= EPG model =

Business model

EPG Model is an international business model including three dimensions – ethnocentric, polycentric and geocentric. It has been introduced by Howard V. Perlmutter within the journal article "The Tortuous Evolution of Multinational Enterprises" in 1969. These three dimensions allow executives to more accurately develop their firm's general strategic profile.

==Overview==
The epg is a framework for a firm to better pinpoint its strategic profile in terms of international business strategy. The authors Wind, Douglas and Perlmutter have later extended the model by a fourth dimension, "Regiocentric", creating the "EPRG Model".

The importance of the EPG model is mainly in the firm's awareness and understanding of its specific focus. Because a strategy based mainly on one of the three elements can mean significantly different costs or benefits to the firm, it is necessary for a firm to carefully analyze how their firm is oriented and make appropriate decisions moving forward. In performing an EPG analysis, a firm may discover that they are oriented in a direction that is not beneficial to the firm or misaligned with the firm's corporate culture and generic strategy. In this case, it would be important for a firm to re-align its focus in order to ensure that it is correctly representing the firm's focus.

Each of the three elements of the EPG profile is briefly highlighted in the table below, showing the main focus for each element, as well as its correlating function, products, and geography.

|  | Ethnocentrism | Polycentrism | Geocentrism |
|---|---|---|---|
| Definition | Based on preference for employees from the company's home country | Based on preference for host country nationals (HCN) | Based on preference for those best suited to the job wherever they are from. |
| Strategic Orientation/Focus | Home Country Oriented | Host Country Oriented | Global Oriented |
| Function | Finance | Marketing | R&D |
| Product | Industrial products | Consumer goods | – |
| Geography | Developing countries | – | US and Europe |

==Elements of the EPG model==

=== Ethnocentrism ===

There is no international firm today whose executives will say that ethnocentrism is absent in their organization. The word ethnocentrism derives from the Greek word "ethnos", meaning "nation" or "people," and the English word center or centrism. A common phrase set for ethnocentrism is "tunnel vision". In this context, ethnocentrism is the view that a particular ethnic group's system of beliefs and values is morally superior to all others. Ethnocentrism is characterized by or based on the attitude that one's own group is superior to others. The ethnocentric attitude is found in many companies that have many nationalities and culture groups working together. It is a natural tendency for people to act ethnocentrically because it is what they feel comfortable with. It is based on past experiences and learned behaviors and norms.

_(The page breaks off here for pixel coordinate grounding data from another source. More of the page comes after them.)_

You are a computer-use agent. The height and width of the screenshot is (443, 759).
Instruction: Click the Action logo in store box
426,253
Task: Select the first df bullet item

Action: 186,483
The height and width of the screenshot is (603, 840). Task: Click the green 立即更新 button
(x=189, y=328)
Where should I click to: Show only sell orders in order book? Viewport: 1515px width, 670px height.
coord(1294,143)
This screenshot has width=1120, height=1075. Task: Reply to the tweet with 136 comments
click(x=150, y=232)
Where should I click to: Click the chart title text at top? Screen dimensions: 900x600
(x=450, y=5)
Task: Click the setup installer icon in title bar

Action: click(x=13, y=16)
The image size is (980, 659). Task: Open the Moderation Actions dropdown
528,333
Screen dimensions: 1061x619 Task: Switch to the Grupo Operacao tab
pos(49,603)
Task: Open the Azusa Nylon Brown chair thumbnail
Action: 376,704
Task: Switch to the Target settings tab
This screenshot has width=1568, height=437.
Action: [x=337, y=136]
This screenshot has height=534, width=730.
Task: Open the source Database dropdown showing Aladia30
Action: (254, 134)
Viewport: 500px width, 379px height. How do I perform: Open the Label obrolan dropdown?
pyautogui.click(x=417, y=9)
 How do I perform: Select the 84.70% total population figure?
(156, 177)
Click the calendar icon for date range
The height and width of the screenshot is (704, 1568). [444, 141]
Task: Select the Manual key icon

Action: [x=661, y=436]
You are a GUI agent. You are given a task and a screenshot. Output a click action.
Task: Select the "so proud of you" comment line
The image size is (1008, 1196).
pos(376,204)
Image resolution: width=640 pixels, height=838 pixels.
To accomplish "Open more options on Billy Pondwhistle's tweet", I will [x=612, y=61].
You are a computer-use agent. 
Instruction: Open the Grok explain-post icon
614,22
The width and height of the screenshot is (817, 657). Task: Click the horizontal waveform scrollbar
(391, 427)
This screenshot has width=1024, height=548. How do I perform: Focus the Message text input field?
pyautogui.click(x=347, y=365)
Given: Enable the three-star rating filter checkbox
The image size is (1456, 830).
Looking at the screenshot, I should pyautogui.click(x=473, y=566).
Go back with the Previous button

The ethnocentric attitude is seen often when home nationals of various countries believe they are superior to, more trustworthy and more reliable than their foreign counterparts. Ethnocentric attitudes are often expressed in determining the managerial process at home and overseas. There is a tendency towards ethnocentrism in relations with subsidiaries in developing countries and in industrial product divisions.

Organizations that are designed with an ethnocentric focus will portray certain tendencies. These include an organizations headquarters that's decision-making authority is relatively high. Home standards are applied to the evaluation and control of the organization. These standards are to ensure performance and product quality. Ethnocentric attitudes can be seen in the organizations communication process. This is evident when there is constant advice, and counsel from the headquarters to the subsidiary. This advice usually bears the message, "This works at home; therefore it must work in your country". Organizations that portray ethnocentrism usually identify themselves with the nationality of the owner. For example, Wal-Mart is seen as an American company because its headquarters are located in America. The crucial critical concept of ethnocentrism in international organizations is the current policy that recruits from the home country are hired, and trained for key executive position in the organization. The ethnocentric attitude is a centralized approach. With the centralized approach, the training originates at the headquarters and then corporate trainers travel to the subsidiaries, and often adapt to local situations.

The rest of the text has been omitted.